* **Exercise aim**
Every line below from the one containing "Task: Click the Tour Eiffel map marker" through the one containing "Given: Click the Password label text" must be transcribed exactly. Omit all lines outside that stretch.

* **Provided material**
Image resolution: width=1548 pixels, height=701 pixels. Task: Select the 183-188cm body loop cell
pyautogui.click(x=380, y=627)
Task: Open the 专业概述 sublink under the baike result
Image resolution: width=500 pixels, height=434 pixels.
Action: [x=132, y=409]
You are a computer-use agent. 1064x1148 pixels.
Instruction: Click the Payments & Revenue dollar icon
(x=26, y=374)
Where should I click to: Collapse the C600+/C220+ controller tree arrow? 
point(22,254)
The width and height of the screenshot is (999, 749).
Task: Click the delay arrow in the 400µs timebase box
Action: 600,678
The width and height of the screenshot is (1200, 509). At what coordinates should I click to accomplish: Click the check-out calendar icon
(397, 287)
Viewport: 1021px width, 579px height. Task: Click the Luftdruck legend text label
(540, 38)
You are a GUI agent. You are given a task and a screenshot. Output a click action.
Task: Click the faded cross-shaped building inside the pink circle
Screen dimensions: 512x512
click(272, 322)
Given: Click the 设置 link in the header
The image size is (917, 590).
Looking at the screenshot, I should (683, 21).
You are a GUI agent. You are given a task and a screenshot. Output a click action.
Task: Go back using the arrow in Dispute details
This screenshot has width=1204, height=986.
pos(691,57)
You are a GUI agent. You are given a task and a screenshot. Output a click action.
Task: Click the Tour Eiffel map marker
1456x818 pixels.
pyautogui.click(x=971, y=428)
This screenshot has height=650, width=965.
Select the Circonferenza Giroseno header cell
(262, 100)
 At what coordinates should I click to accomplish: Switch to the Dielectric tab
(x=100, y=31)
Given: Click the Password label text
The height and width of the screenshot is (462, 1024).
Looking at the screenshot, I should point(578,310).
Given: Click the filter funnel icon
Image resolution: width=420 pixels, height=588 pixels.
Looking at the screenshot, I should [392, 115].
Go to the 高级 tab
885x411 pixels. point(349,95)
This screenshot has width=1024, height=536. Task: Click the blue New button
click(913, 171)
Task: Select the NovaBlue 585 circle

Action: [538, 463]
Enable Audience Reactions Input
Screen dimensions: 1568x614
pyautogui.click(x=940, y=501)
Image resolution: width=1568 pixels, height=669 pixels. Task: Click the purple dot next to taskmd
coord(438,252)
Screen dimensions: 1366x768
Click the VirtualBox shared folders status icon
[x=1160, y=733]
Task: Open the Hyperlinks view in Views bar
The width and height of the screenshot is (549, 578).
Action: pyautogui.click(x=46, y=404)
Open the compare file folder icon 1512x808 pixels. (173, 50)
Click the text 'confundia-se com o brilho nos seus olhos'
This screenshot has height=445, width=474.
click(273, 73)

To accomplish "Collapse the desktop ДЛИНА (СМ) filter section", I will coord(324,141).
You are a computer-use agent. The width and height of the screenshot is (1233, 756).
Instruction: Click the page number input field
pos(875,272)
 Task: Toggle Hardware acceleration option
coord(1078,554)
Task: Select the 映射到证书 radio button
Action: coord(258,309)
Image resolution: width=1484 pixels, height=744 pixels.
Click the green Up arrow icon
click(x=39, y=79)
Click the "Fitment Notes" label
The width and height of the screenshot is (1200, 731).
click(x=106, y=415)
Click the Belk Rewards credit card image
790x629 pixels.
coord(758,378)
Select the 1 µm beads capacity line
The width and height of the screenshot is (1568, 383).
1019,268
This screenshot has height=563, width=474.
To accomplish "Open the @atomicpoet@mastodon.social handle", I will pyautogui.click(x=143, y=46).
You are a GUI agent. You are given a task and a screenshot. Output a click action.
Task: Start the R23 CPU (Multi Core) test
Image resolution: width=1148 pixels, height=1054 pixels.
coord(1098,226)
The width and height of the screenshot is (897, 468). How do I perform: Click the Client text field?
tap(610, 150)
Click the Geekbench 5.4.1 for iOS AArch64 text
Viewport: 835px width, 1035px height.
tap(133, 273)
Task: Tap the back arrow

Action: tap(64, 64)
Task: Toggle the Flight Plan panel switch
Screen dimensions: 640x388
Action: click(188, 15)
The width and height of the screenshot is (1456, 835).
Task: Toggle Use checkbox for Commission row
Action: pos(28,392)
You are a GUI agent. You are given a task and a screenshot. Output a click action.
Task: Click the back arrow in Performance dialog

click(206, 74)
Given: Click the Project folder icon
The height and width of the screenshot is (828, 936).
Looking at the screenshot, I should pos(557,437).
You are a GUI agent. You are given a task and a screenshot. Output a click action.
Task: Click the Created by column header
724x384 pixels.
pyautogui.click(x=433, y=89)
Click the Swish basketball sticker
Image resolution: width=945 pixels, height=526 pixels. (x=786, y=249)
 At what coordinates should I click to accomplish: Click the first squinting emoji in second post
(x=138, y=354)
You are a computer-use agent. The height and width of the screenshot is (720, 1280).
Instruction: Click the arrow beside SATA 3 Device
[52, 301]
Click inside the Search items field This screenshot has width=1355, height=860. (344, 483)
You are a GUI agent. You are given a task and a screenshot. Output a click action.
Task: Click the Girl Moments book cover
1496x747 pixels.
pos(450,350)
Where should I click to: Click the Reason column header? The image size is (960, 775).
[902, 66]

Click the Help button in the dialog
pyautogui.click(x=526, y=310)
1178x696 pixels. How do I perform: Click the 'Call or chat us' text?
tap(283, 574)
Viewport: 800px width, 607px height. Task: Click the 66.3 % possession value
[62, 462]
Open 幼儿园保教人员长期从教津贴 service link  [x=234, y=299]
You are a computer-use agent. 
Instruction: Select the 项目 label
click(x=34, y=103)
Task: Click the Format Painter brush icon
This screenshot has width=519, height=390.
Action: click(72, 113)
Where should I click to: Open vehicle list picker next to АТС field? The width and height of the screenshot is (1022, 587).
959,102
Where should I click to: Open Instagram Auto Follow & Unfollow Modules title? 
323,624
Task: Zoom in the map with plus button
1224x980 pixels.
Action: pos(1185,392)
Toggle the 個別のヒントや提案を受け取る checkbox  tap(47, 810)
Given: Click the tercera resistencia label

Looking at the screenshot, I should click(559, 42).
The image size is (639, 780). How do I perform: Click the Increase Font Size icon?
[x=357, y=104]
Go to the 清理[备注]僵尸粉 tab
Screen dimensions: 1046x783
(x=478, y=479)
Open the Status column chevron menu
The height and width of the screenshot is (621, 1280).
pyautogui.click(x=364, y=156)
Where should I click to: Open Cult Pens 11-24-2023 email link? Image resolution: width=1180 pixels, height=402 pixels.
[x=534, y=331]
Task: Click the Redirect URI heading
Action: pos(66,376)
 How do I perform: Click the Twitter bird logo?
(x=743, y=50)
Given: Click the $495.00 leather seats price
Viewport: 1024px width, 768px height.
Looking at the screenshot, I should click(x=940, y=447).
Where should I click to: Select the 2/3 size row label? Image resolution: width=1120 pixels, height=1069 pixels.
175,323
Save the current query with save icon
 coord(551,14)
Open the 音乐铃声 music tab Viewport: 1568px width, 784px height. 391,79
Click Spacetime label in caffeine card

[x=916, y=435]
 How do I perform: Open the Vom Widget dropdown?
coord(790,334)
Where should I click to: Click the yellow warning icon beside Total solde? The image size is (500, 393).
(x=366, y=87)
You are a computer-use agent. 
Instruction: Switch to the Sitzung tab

* **Final answer**
Task: Click the Tour Eiffel map marker
1456x818 pixels.
pyautogui.click(x=971, y=428)
This screenshot has height=650, width=965.
Select the Circonferenza Giroseno header cell
(262, 100)
 At what coordinates should I click to accomplish: Switch to the Dielectric tab
(x=100, y=31)
Given: Click the Password label text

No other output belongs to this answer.